Bluegrass music has a tiny—devoted, but still tiny—following, and sometimes bluegrass musicians will look upon country, pop, and rock music, and moan with envy over the huge audiences those genres attract. Many of them are honestly baffled that their clearly superior brand of music goes unnoticed by the public.
I’m sympathetic to their bafflement, since I think bluegrass (and mountain music in general) does certain things far better than the rest—harmony singing, melodic soloing, creating drive without resorting to percussion. But I’m also baffled by their bafflement, because the big difference between bluegrass and other audiences stares me in the face every time I watch a live performance: bluegrass listeners don’t dance, while country, pop, and rock listeners do. Bluegrass is some of the fastest, most rhythmic music around, proudly so, and yet the most movement you’ll get from an audience is some subdued toe-tapping.

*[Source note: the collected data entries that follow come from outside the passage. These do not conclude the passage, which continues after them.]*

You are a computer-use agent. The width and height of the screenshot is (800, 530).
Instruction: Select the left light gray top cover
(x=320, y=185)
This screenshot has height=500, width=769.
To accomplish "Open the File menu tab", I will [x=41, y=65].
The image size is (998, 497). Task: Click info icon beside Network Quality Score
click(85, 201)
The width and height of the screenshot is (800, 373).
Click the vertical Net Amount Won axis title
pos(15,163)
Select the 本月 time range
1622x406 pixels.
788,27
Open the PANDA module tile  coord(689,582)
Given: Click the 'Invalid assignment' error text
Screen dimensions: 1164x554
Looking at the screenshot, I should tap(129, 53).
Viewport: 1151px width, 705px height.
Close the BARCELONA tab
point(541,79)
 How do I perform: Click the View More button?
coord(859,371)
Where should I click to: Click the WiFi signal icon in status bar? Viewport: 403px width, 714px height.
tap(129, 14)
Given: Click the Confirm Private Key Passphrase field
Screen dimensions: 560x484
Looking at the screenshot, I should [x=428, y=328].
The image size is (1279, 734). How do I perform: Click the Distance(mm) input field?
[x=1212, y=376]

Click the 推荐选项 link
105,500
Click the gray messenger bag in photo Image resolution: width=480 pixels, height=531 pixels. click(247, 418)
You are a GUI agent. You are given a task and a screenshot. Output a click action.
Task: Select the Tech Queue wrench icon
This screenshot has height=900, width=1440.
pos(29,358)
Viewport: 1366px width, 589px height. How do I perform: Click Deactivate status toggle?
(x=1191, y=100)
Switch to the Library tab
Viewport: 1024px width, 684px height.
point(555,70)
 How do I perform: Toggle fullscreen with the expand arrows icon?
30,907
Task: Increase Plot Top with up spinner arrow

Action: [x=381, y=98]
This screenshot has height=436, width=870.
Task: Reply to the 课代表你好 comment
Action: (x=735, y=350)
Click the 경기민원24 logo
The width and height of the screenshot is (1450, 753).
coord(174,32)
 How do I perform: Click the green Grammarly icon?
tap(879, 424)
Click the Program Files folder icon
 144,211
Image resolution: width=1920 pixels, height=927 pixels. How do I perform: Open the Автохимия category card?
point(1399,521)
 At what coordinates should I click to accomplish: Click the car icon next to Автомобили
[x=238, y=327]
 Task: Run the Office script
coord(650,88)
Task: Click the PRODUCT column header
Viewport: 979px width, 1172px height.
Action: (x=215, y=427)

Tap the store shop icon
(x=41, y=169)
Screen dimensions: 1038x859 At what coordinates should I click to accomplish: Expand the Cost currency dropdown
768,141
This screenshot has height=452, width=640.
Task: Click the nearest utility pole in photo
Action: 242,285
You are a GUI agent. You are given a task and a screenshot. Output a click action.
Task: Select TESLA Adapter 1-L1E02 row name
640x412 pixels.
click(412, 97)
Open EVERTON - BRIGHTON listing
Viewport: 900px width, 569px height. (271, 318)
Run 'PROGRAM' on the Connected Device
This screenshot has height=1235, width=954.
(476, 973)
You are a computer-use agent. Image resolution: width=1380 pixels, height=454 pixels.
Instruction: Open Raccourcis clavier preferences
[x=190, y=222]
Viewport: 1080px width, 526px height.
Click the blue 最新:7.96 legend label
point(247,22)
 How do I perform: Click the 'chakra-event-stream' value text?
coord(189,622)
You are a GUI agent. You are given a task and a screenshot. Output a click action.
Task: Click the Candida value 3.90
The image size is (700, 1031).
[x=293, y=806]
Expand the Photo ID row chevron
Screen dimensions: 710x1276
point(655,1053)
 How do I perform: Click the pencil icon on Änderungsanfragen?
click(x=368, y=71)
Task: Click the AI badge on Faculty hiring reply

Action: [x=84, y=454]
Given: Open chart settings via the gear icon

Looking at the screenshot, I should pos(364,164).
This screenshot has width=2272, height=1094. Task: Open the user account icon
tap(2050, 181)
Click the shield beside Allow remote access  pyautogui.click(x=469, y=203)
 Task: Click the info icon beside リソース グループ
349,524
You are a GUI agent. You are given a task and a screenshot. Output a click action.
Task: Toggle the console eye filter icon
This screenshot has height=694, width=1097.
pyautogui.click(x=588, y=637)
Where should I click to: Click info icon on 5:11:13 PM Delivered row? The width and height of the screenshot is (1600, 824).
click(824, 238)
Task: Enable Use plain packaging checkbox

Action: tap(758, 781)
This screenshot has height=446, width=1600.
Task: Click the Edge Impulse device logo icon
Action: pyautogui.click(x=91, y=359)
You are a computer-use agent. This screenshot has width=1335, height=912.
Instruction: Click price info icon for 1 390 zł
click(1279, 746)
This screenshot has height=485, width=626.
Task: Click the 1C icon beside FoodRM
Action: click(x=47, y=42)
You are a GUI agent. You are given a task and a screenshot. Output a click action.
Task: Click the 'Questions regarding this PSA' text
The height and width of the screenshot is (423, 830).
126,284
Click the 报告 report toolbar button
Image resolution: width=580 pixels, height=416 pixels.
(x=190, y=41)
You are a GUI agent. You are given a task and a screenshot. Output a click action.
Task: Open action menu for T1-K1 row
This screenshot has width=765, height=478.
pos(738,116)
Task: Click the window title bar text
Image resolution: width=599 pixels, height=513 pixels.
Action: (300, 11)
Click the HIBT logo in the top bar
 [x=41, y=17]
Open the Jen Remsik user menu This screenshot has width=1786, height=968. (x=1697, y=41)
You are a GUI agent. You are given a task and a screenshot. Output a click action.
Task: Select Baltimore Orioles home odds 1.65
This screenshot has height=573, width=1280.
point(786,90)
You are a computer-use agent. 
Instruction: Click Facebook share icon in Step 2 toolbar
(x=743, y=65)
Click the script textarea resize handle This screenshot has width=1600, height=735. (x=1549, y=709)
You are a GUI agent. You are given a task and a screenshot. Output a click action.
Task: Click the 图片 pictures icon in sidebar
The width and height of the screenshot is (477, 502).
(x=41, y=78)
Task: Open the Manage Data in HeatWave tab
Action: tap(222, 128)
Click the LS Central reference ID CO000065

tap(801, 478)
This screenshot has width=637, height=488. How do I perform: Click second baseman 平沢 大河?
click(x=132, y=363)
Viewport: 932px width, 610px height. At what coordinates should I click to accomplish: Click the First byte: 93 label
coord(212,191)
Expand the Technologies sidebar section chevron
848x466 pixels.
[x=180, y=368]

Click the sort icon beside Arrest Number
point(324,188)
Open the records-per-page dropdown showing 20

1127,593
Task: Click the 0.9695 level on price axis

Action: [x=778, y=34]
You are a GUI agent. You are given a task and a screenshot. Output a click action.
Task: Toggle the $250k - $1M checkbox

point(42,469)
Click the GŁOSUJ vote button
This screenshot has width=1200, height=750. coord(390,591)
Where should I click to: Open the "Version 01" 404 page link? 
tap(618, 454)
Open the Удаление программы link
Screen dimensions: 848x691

This is not to disparage bluegrass listeners. If that is the sort of experience you want, a bluegrass festival is the place to find it. But since the existence of bluegrass music is not some sort of well-kept secret, the small audiences tell us more or less how many folks want that kind of experience, as opposed to the kind a country or rock or pop concert offers them.
I don’t think the dancing is key, though. There are performers who draw big audiences who play music that isn’t danceable. I think most people look to music to transport them, to provide an absorbing experience outside the norm. And the performers who draw big audiences are the ones who can connect with listeners, and then take them somewhere else. Alison Krauss used to play bluegrass—and then she figured this out. Neither Gillian Welch nor Darrell Scott play dance music, but they can mesmerize their listeners in other ways.
The cruel irony is that bluegrass music used to be able to do this, in its own way. When people said it had a “high lonesome” sound, they meant that it triggered the same deep yearnings that good blues or good gospel can sometimes access, yet with a distinctive touch that captured the sensibilities of mountain people. The words of early bluegrass and early country songs were usually mournful and homesick, pining for dead relatives and simple childhoods and lost loves. But back then the words connected with the audience, spoke to them, transported them.
I don’t know that modern audiences relate to those words in the same way, or if it is even possible. Often the folks who are touched when we sing those old songs are the ones who grew up with them, long, long ago. But occasionally we stumble across one that transcends age and background. Those are gold for us.